Finding names in a text file (Text A) using a list in another text file (Text B) and assign values next to the names in Text A (Python)

I am a newbie in Python language and I need your help please.

I have 2 different text files. Let's they are Text_A.txt and Text_B.txt.

Text_A.txt contains a list of names as following (they are tab delineated):

Sequence_1 Sequence_2 Sequence_3 Sequence_4 Sequence_5 Sequence_6 Sequence_7 Sequence_8

and Text_B.txt contains a list of names as following (sequence names are written in each line):

Sequence_1 Sequence_2 Sequence_3 Sequence_4 Sequence_5 Sequence_6 Sequence_7 Sequence_8 Sequence_9 Sequence_10 Sequence_11

What I would like to do is assign "1" next to the sequence names in Text_B.txt if the names are in Text_A.txt. And assign "0" next to the sequence names in Text_B.txt if the names are not in Text_A.txt.

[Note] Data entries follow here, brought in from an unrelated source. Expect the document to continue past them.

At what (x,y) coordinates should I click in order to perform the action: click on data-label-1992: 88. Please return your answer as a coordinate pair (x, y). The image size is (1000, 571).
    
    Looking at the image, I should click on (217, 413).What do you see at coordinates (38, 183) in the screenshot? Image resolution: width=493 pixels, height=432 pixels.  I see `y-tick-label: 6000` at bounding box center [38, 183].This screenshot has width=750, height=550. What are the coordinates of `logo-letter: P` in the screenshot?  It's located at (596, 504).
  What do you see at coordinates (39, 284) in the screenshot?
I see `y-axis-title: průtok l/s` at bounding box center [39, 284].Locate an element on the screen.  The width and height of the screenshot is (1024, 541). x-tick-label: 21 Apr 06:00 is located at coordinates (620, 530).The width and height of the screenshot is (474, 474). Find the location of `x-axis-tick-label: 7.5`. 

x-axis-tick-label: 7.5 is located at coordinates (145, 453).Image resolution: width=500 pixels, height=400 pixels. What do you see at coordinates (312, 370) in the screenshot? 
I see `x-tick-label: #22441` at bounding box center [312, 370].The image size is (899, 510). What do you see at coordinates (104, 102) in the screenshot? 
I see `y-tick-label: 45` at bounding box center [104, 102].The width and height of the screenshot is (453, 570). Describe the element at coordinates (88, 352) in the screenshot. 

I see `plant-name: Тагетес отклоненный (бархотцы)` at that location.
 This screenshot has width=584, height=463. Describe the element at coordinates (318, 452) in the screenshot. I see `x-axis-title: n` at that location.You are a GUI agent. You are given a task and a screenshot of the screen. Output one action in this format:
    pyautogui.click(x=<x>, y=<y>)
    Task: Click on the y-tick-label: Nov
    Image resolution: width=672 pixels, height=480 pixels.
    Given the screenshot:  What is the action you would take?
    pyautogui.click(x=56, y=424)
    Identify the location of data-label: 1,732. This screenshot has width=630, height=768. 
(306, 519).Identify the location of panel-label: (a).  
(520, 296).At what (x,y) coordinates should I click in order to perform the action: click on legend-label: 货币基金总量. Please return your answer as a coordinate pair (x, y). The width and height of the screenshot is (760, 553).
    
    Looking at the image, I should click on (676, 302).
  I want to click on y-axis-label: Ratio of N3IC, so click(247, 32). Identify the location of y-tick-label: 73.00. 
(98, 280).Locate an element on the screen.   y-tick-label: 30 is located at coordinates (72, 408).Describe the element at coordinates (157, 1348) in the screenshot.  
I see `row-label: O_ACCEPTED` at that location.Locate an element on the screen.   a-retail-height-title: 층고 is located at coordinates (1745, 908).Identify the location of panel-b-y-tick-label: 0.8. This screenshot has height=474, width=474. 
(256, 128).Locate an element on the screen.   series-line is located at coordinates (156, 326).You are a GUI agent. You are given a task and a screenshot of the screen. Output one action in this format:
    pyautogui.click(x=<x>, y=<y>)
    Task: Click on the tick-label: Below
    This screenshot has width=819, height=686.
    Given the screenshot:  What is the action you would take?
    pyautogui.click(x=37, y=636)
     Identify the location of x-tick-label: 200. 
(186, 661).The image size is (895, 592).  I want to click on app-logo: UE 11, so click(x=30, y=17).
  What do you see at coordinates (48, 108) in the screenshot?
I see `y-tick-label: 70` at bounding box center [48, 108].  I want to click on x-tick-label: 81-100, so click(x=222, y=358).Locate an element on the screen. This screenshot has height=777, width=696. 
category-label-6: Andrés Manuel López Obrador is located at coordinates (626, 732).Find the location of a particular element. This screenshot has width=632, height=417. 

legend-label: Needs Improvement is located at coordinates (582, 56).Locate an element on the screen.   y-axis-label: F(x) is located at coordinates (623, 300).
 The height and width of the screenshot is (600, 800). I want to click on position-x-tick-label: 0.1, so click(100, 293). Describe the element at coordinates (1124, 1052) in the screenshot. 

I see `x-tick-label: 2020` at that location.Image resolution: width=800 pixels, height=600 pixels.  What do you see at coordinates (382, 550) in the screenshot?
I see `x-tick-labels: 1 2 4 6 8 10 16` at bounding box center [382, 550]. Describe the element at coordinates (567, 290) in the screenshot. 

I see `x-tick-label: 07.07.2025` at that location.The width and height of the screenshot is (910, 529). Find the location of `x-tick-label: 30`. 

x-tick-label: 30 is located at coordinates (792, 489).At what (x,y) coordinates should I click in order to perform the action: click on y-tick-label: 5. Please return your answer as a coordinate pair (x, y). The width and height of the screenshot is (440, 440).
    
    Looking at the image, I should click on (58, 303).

so... the expected output using the example above is something like below (the names and corresponding values should be written in each line):

Sequence_1;1
Sequence_2;1 Sequence_3;1 Sequence_4;1 Sequence_5;1 Sequence_6;1 Sequence_7;1 Sequence_8;1 Sequence_9;0 Sequence_10;0 Sequence_11;0

I would like the output in .txt format.

How should I do this using Python?

Your help is really needed here as I have more than 3000 and 6000 names in Text_A.txt and Text_B.txt files respectively.

Thank you so much!

Solution

You may do the following

# read each file assuming that your sequence of strings 
# is the first line respectively
with open('Text_A.txt', 'r') as f:
    seqA = f.readline()
with open('Text_B.txt', 'r') as f:
    seqB = f.readline()

# remove end-of-line character
seqA = seqA.strip('\n')
seqB = seqB.strip('\n')

# so far, seqA and seqB are strings. split them now on tabs
seqA = seqA.split('\t')
seqB = seqB.split('\t')

# now, seqA and seqB are list of strings
# since you want to use seqA as a lookup, you should make a set out of seqA
seqA = set( seqA )

# now iterate over each item in seqB and check if it is present in seqA
# store result in a list
out = []
for item in seqB:
    is_present = 1 if item in seqA else 0
    out.append('{item}:{is_presnet}\n'.format(item=item,is_present=is_present))

# write result to file
with open('output.txt','w') as f:
    f.write( '\t'.join( out ) )

If your sequences contain several millions entries you should think about a more advanced approach.